下週在聖荷西會展中心舉行的第八屆 GPU 科技大會裡,將有機會瞭解人工智慧如何改變醫療產業的發展趨勢。
人工智慧協助醫師提升診斷腦瘤的準確率
在 GTC 醫療主題研究的五十餘場講座裡將介紹各項最新思維,說明人工智慧與深度學習如何協助醫師們在放射線學、病理學、基因體研究與藥物研發等領域裡進行更深入的研究。

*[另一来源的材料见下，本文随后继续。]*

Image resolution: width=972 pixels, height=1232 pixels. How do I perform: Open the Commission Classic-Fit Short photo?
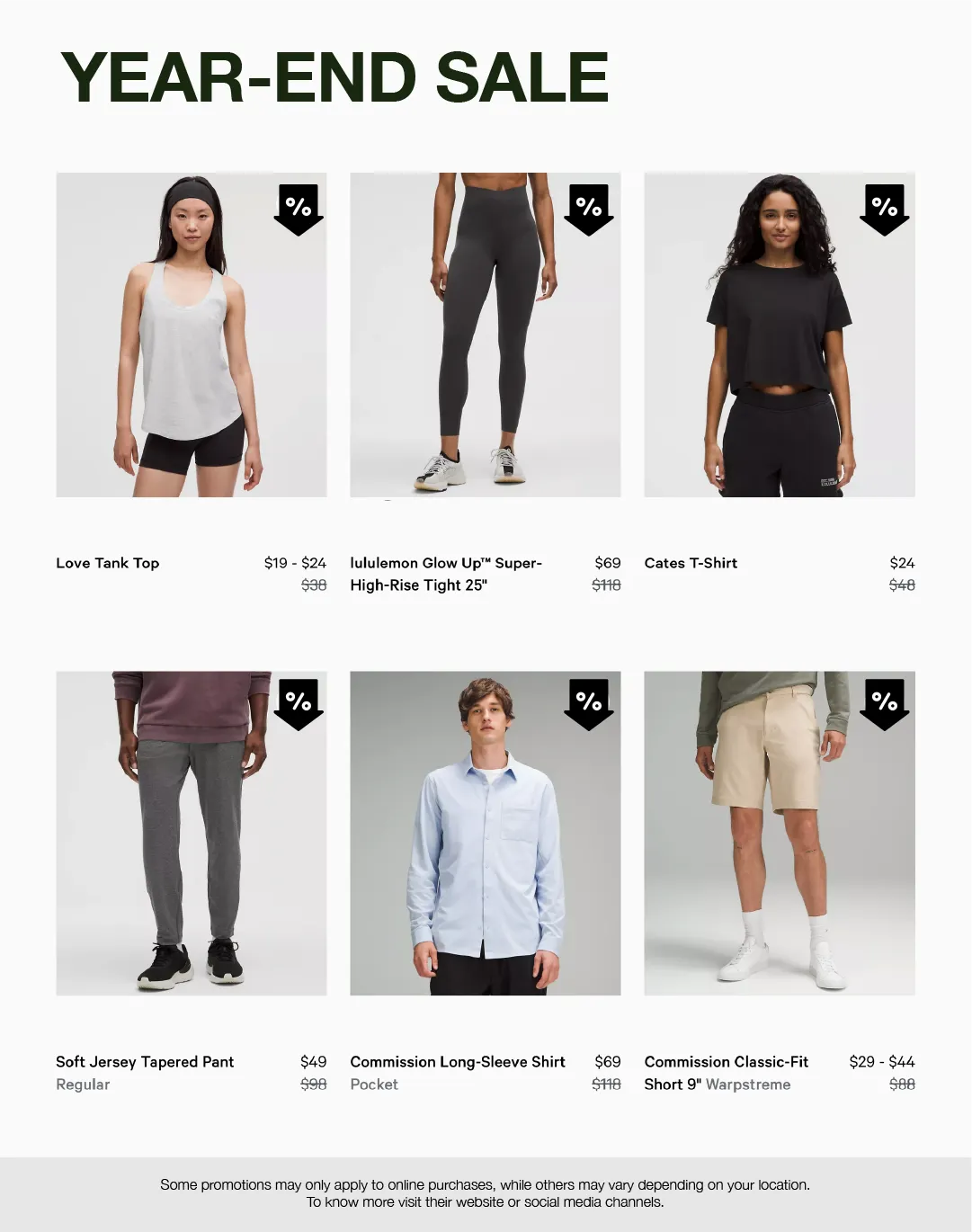780,833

研究人員使用 GPU 開發出更快和更準確分析資料的演算法、訓練電腦協助找出新的發現和引導進行標靶治療,讓醫師們能尋找治療癌症等重症,錯誤率又低的新方法。
在 GTC,醫生準備好要看診了
在 GTC 舉行的多場座談會裡,史丹佛大學的研究團隊將分享他們訓練神經網路來辨識皮膚癌病灶的心得,其精準度媲美一名經驗老道的皮膚科醫師。史丹佛大學的病理學家使用相同的深度學習技術來訓練電腦偵測肝癌病灶,協助放射科醫師提高在日常看診活動裡的診斷準確度。
深度學習也推動新的發現,讓醫療界更多人享受到 GPU 運算的優點。梅奧醫院的醫療研究團隊使用 GPU 在無需取得活體組織切片的情況下,便可識別出腦瘤的基因資訊。

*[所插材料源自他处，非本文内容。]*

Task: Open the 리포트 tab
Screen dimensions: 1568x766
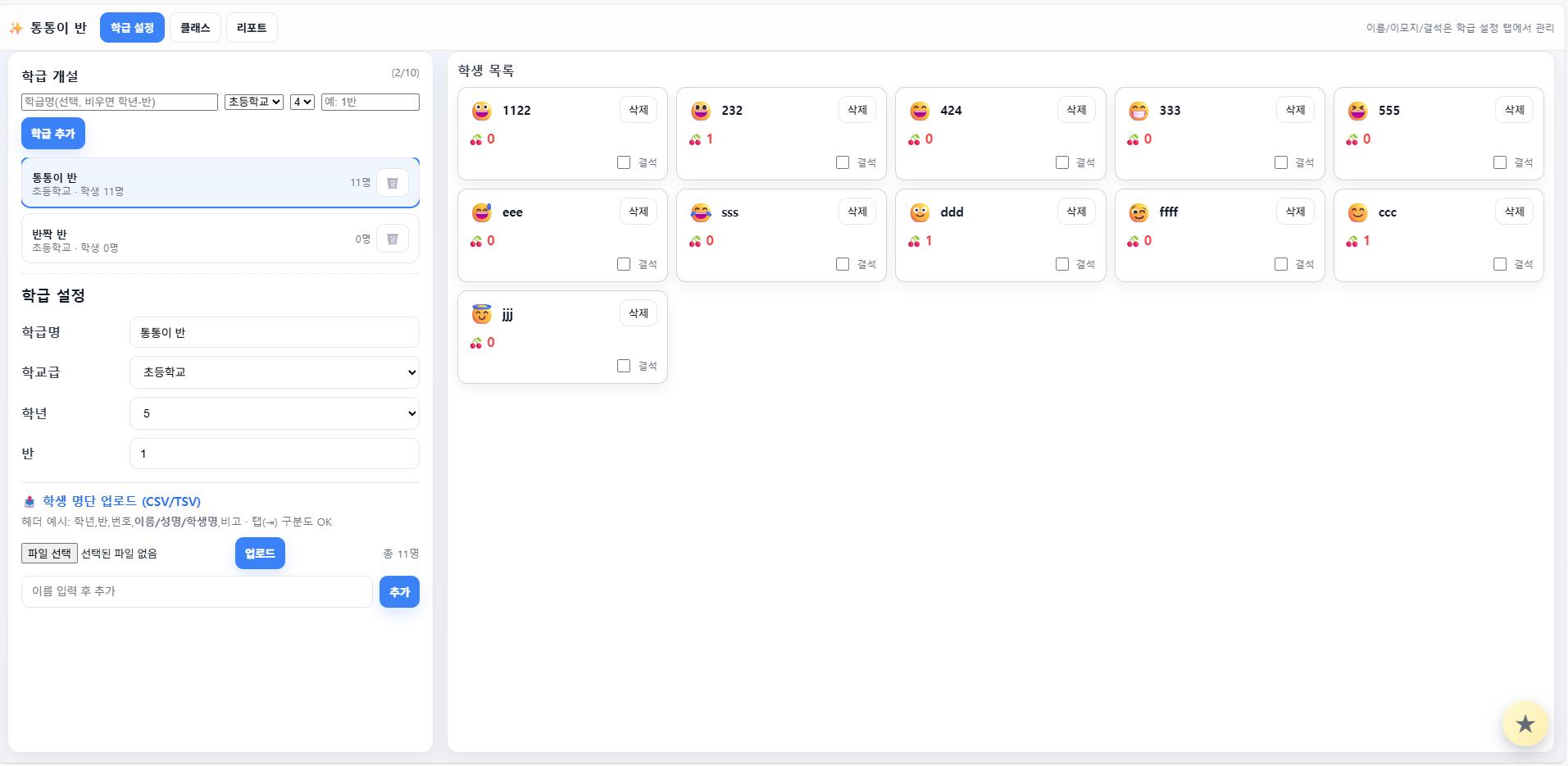Action: coord(252,28)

除了座談會,還有六場關於放射影像組學、影像分割和影像量化的實作活動。
癌症細胞
別錯過以下講座:
- 史丹佛大學的 Curt Langlotz 將介紹他的研究團隊旨於建立龐大的臨床影像研究資源,且連結基因資料、生物組織庫和病歷資料,大幅降低影像診斷的錯誤率。
- GE Healthcare 的 Michael Dahlweid 將介紹除了醫學影像,還能在醫療產業裡如何應用深度學習,且協助克服照護者面臨的困境。
- Arterys 的 Daniel Golden 將介紹臨床環境裡的雲端運算與深度學習如何協助減少心血管 X 光圖的錯誤。
- Memorial Sloan Kettering Cancer Center 的 Thomas Fuchs 將介紹他們如何使用數百具 NVIDIA GPU 及龐大臨床資料來建立運算病理學人工智慧,改變醫療診斷與研究的未來發展樣貌。
- 史丹佛大學的 Olivier Gevaert 將演示一套能預測肺癌患者存活率的深度學習架構。
參加這些講座,瞭解醫療領域裡的醫師、科學家、研究員,以及學術和商業機構所進行的眾多研究,皆致力保證全體人類都能受惠於早期發現、優質診斷及更多照護選擇。